AlienVault Logging Setup Part 1

One of the thing about AlienVault is that you would think from the user interface it would be a sort of system to just plug and play and everything is OK.

While it is a far cry ahead from the days of manual configuration, AV still requires a little know-how to get things up to speed, and yes, it does require a little dive into the venerable CLI, so you would need to know a little about some of the engine running under the AV hood.

Let’s start.

One of the first thing that a customer wants when he opens AV, before all the snazzy vulnerable scans and all the network IDS or host IDS comes in, even before SIEM comes in is LOG. Log is to the SIEM what audit is to accounting companies. You just do it.

Strangely, this is not as intuitive as it sounds. Here’s a step by step. We don’t put any screenshots here because we have limited storage capacity on this blog. Yes, we are very frugal. And we like words.

AlienVault Scenario Setup

Because we are slightly lazy, we just want a simple scenario that the VMWare ESXi Box that we are hosting the AV on, to send logs to the AV. Just logs first. Like what it would do when sending to a syslog server. Our Vmware esxi for instance is 192.168.0.10, our AV is 192.168.0.11 (logging interface).

Setup your Esxi.

I know this is out of scope. In most cases, we would just tell our clients, look send your logs from PaloAlto, SonicWall, Juniper, Sophos etc to AlienVault’s logging interface. For Esxi, it is very simple.

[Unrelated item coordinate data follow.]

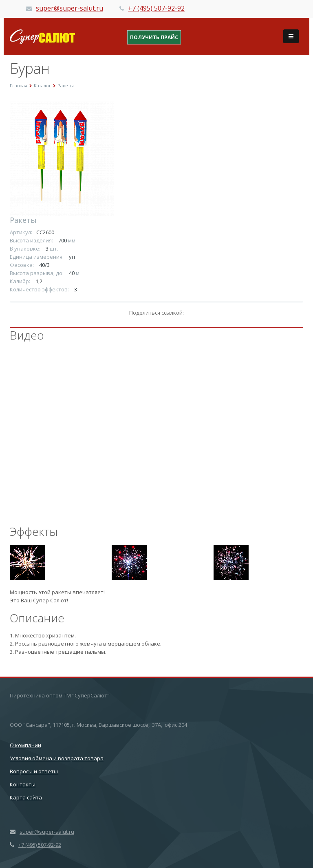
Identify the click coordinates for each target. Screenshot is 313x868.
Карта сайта (26, 797)
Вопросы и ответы (34, 771)
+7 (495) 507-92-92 (156, 8)
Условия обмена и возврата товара (57, 758)
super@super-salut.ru (69, 8)
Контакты (22, 784)
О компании (25, 745)
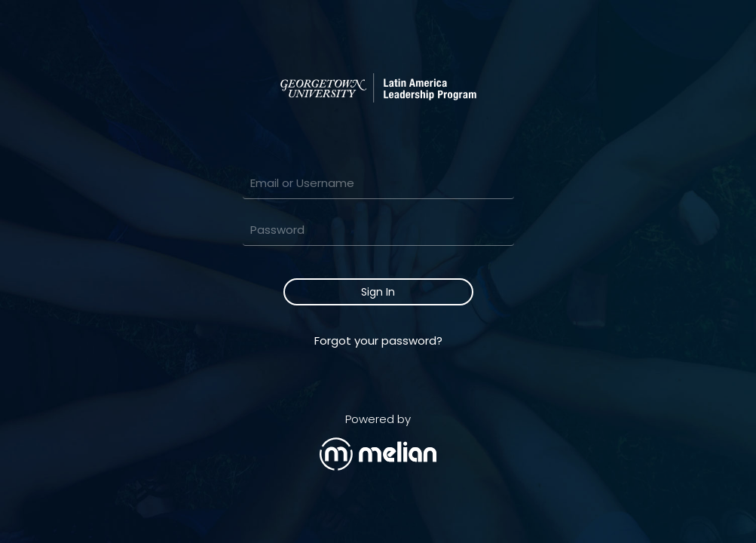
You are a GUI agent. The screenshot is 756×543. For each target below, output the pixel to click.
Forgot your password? (378, 340)
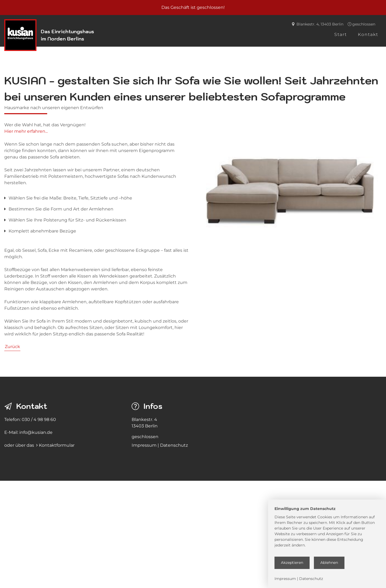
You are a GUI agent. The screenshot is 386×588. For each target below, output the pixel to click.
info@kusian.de (36, 432)
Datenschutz (174, 445)
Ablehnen (329, 563)
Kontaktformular (57, 445)
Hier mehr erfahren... (26, 131)
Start (340, 34)
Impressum (144, 445)
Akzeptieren (292, 563)
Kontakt (368, 34)
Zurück (12, 346)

1. Start your VMware VSphere client, login > right click on the VMWare host

2. Configuration>Software>Advanced Settings

3. Under Syslog, click on global, under syslog.global.logHost, put in your interface of the AV (192.168.0.11)

4. Click on Security Profile under Software and on the right top, click Properties

5. You are in ‘Firewall Properties’ tab, scroll down under label and find ‘syslog’. Click it. This should enable your syslog traffic to go out to your AV.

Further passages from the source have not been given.